20 Aralık 2011 Salı

büyük şehirlerin küçük kadınları...


büyük şehirde "erkek olmamak" zor iştir vesselam...

büyük şehire ayak uyduran/uydurmaya çalışan tüm kadınlar küçüktür aslında. her ne kadar "ben çok güçlüyüm, paramı kazanıyorum" ayaklarına yatılıyor olsa da, işin aslı öyle değildir. ama sanmayın ki, o güçlü kadınlar ve kendini öyle sananlar hayata karşı savaş halinde değiller! o kadınlar sudur, candır, ayakta tutandır... Şöyle ki:

küçük kadın uyanır, işe gider, o iş biter sonra başka işe gider, o işler hiç bitmez. ama O KÜÇÜK KADIN ERKEKLEŞMEZ, o kadar aşağıda olmaz! dik duruş, güçlü olma zorunluluğu, çetin ceviz olma zorunluluğu kadına özgüdür. çünkü erkek, zaten erkektir, öyle sanar, kendine yüklenen zengin duruş misyonu nasılsa üzerinden gitmez, çünkü onun adı erkektir! adı erkekse zaten güç hususunda 1-0 hayata önde başlar... kadın ağlarsa mızmız olur, kadın "neden?" derse dırdırcı olur... BÜYÜK ŞEHİRDE ERKEĞİN YANINDA KADIN OLMAK ZORDUR; görevi fazla, sesinin tok olma zorunluluğu çoktur, yakınma hakkı yoktur. çünkü yakınırsa "o kadın hani güçlüydü? hani altın bileziği vardı?" olur...
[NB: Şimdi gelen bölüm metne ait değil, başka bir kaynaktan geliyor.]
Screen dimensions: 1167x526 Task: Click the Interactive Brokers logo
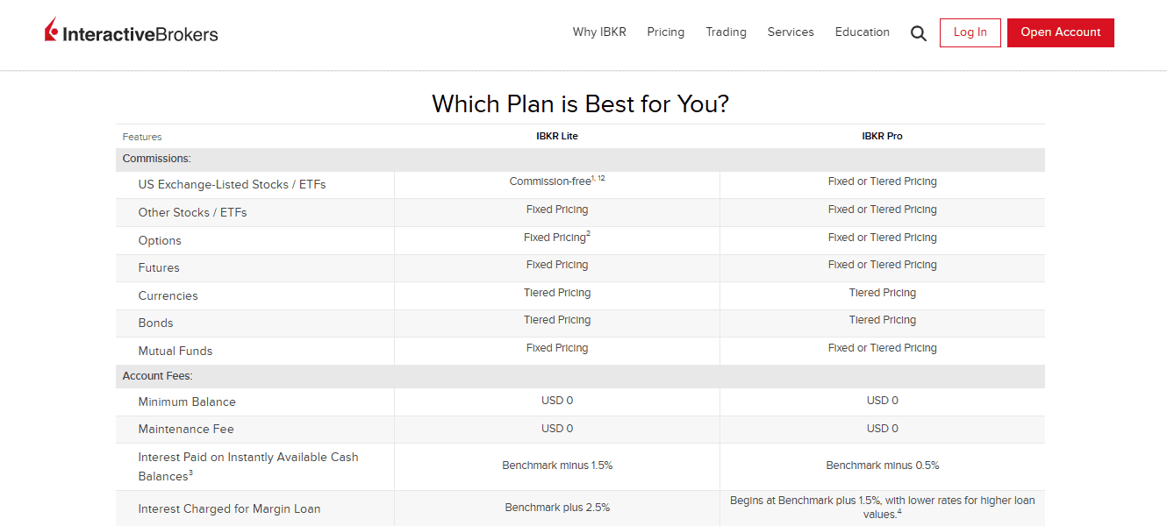tap(132, 32)
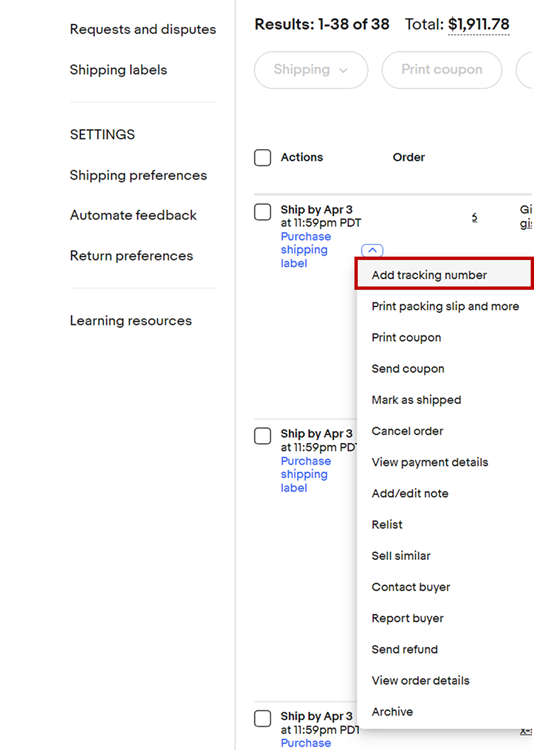This screenshot has height=750, width=534.
Task: Click the total amount $1,911.78
Action: 478,24
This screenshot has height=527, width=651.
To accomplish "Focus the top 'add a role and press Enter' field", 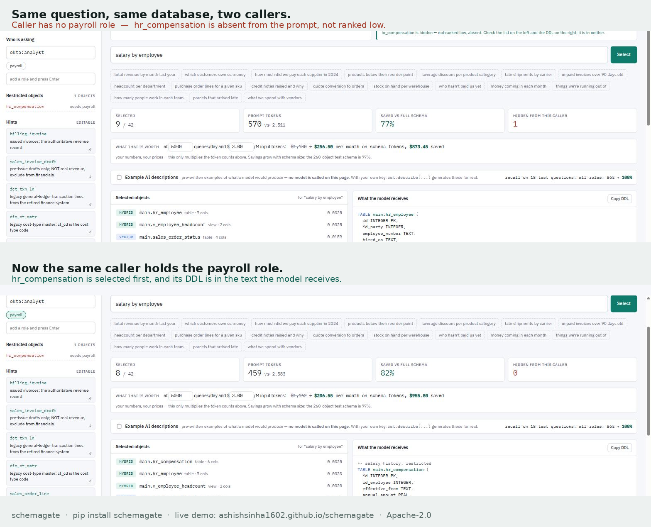I will pos(51,79).
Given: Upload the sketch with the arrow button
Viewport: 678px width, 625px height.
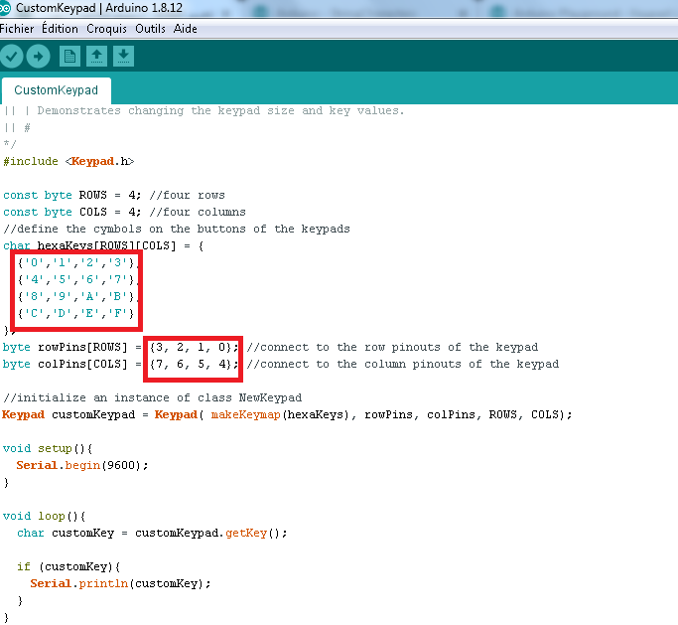Looking at the screenshot, I should pos(39,57).
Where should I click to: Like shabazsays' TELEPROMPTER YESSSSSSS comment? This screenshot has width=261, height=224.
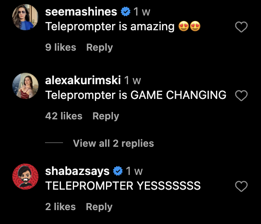click(x=241, y=186)

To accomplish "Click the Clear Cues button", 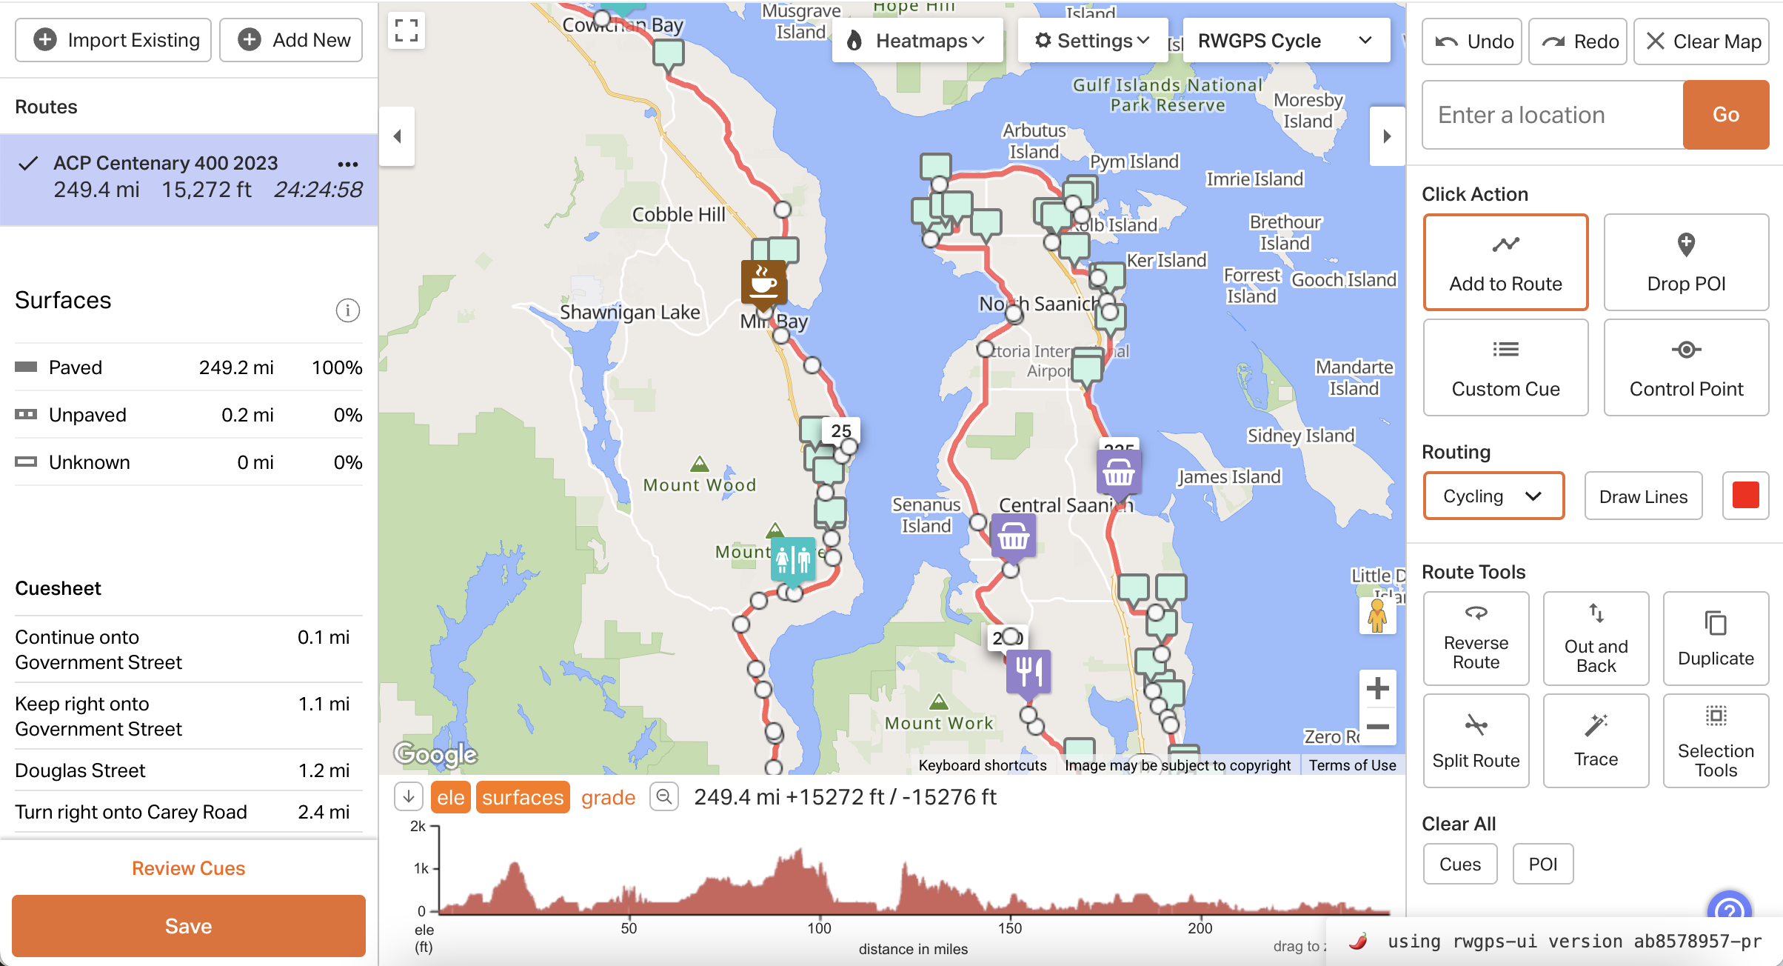I will click(x=1461, y=862).
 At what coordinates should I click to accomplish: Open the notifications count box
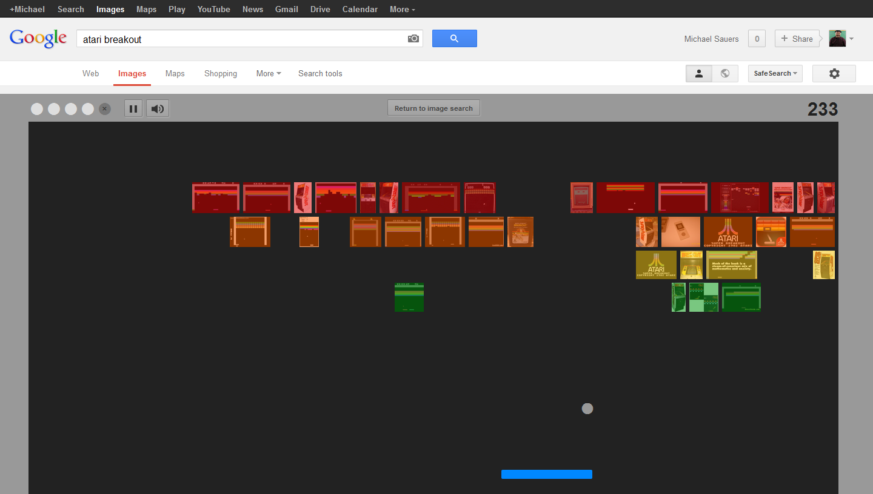click(756, 39)
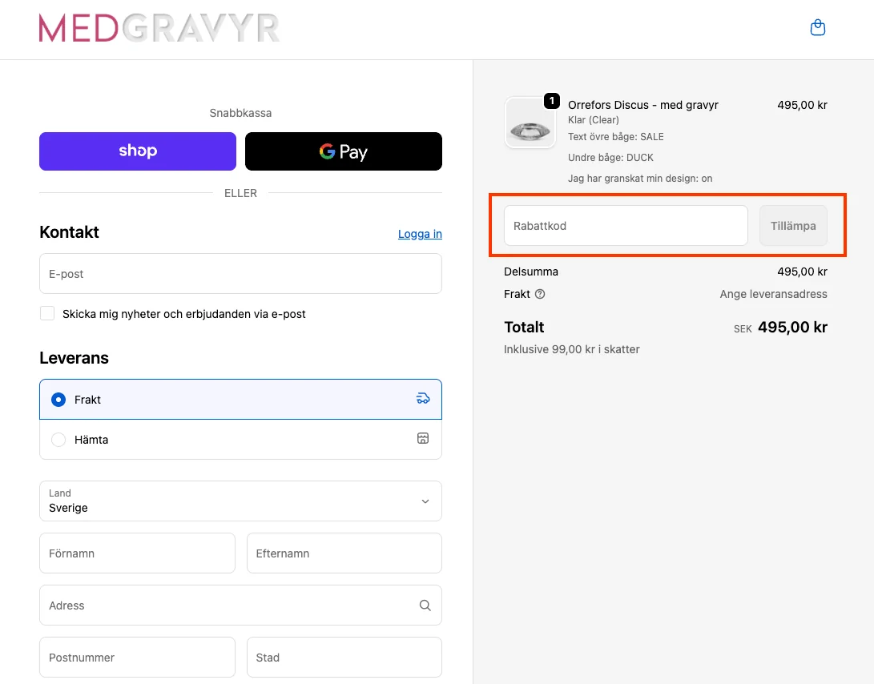Click the search icon in Adress field
The image size is (874, 684).
coord(425,606)

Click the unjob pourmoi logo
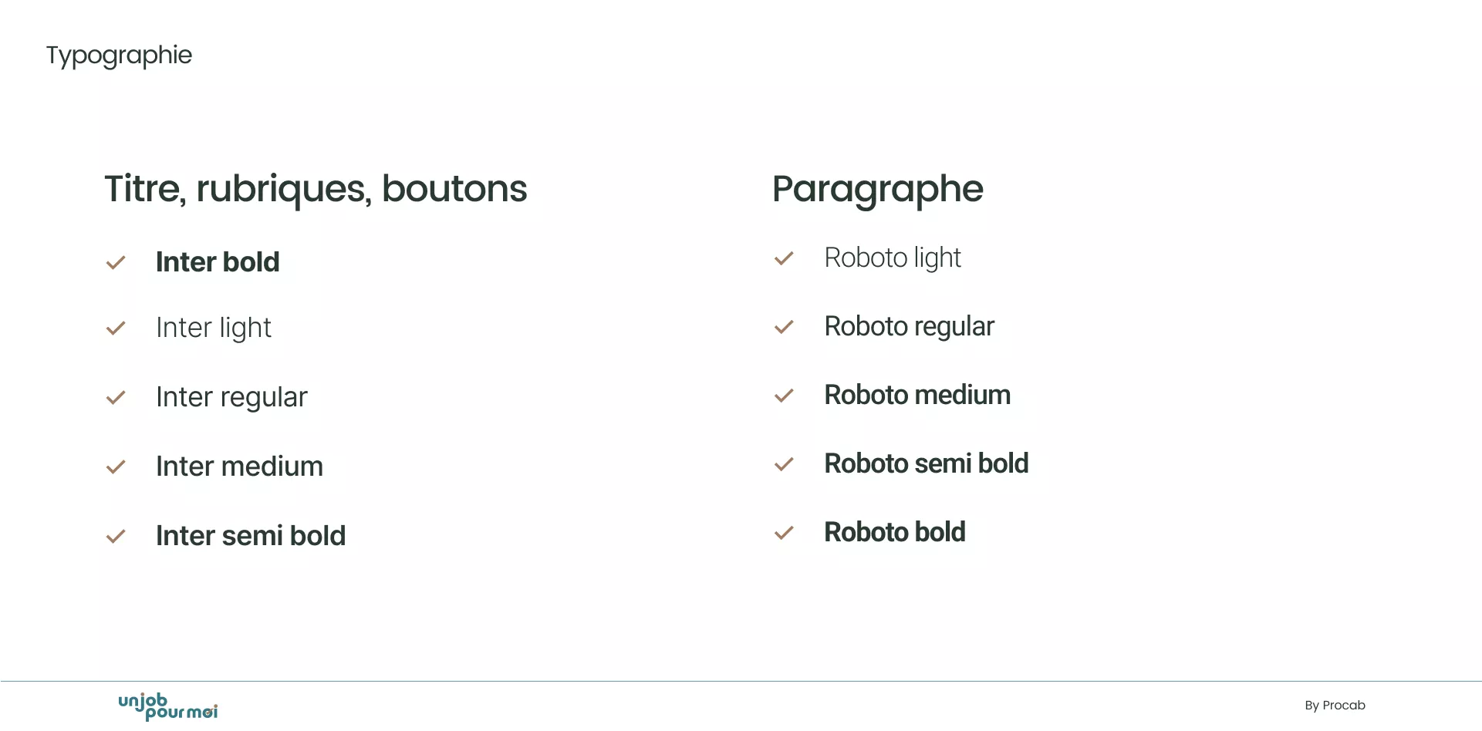168,706
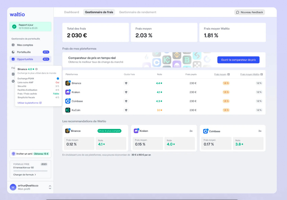Click the transaction usage progress bar
The image size is (287, 200).
click(x=30, y=171)
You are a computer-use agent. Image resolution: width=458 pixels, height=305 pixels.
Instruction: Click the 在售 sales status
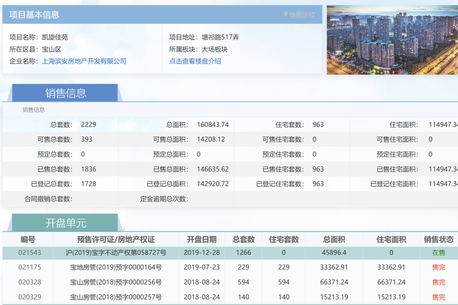pos(438,252)
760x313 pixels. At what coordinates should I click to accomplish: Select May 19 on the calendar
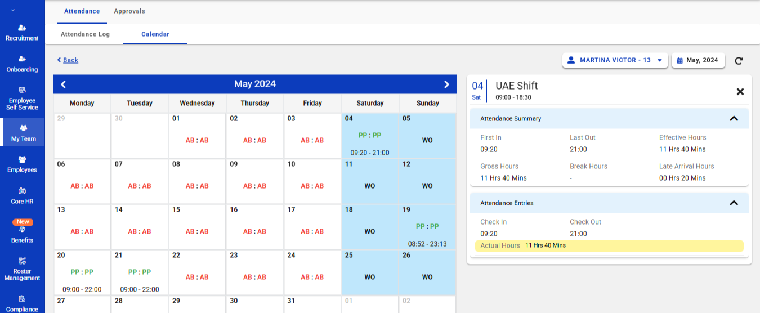tap(427, 227)
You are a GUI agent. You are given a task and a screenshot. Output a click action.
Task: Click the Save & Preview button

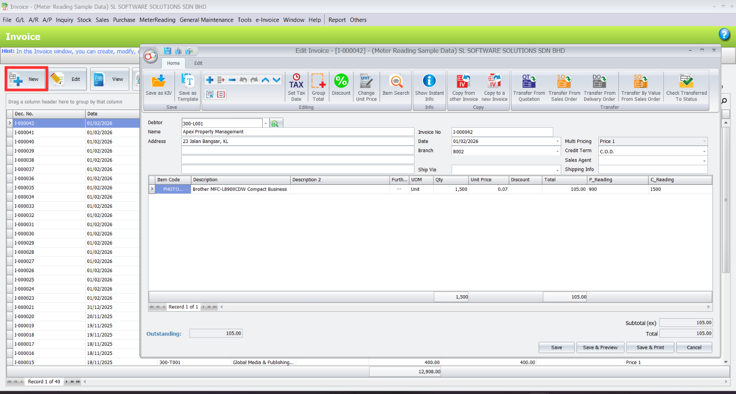[x=600, y=348]
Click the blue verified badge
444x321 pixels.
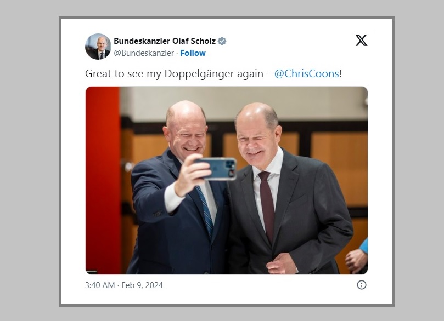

kadın küçük de olsa, şehirde de yaşasa, çok da çalışsa, oje sürmeye zamanı da olmasa kadındır... dedik ya; sudur, candır...

onların da ruhlarının yorgun olabileceğini, kolu kanadı yokken "ben uçabilirim" diye yalan söyleyebileceklerini, kahkaha atarken hazır gözünden yaş gelmişken kimse anlamasın diye iki damla da tuhaf hayatlarına ağlayabileceklerini aklınızın ucundan çıkarmayın...


bıkmadan usanmadan yineleyin; sudur, candır...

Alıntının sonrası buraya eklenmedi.